Abstract

Kaposis sarcoma-associated herpesvirus (KSHV) encodes a viral G protein-coupled receptor, KSHV-GPCR, that contributes to KSHV immune evasion and pathogenesis of Kaposis Sarcoma. KSHV-GPCR shares a high similarity with CXC chemokine receptors CXCR2 and can be activated by selected chemokine ligands. KSHV-GPCR is also unique for its constitutive activity by coupling to various G proteins. We investigated the structural basis of ligand-dependent as well as constitutive activity of KSHV-GPCR through cryo-EM structural determination of KSHV-GPCR-Gi signaling complexes with and without bound CXCL1 chemokine ligand.

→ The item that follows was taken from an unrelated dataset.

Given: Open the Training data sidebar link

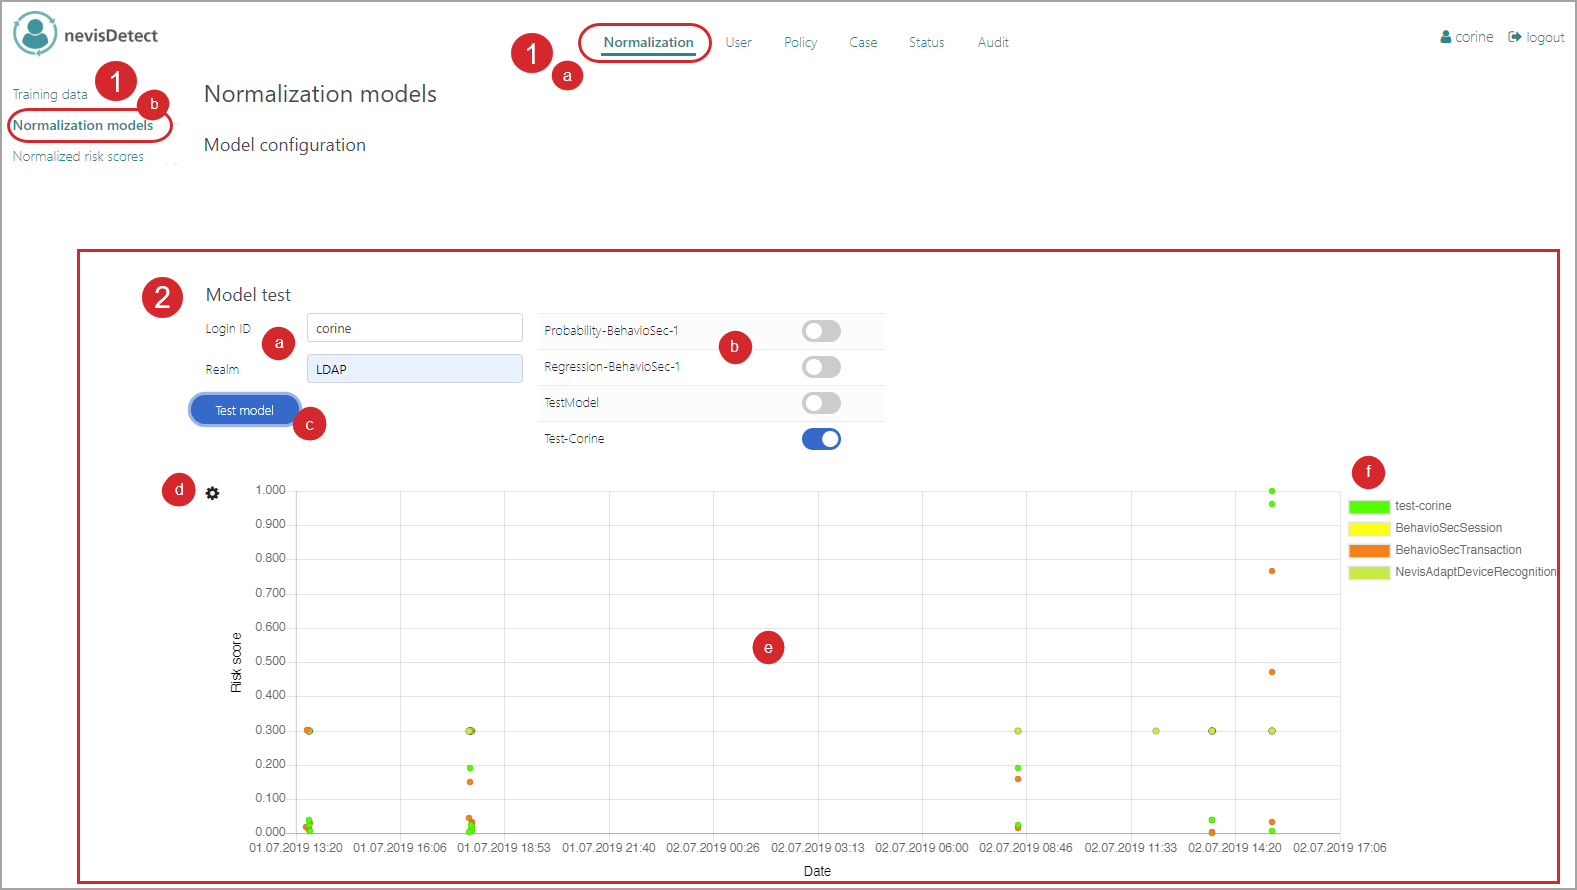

Analysis of the apo-KSHV-GPCR-Gi structure, with an overall resolution of 2.81 [A], unraveled the involvement of extracellular loop 2 in constitutive activation of the receptor. This and other structural motifs serve to stabilize the constitutively-active KSHV-GPCR. The CXCL1-bound KSHV-GPCR-Gi structure was solved to an overall resolution of 3.01 [A], and showed a two-site binding of the chemokine by the receptor. Together with functional validations, this work shed light on the structural basis for constitutive as well as CXCL1-induced activation of KSHV-GPCR. The work also demonstrates evolutionary advantage in immune evasion by KSHV through its virally encoded chemokine receptor, with potential implications in developing therapeutic strategies for KSHV infection.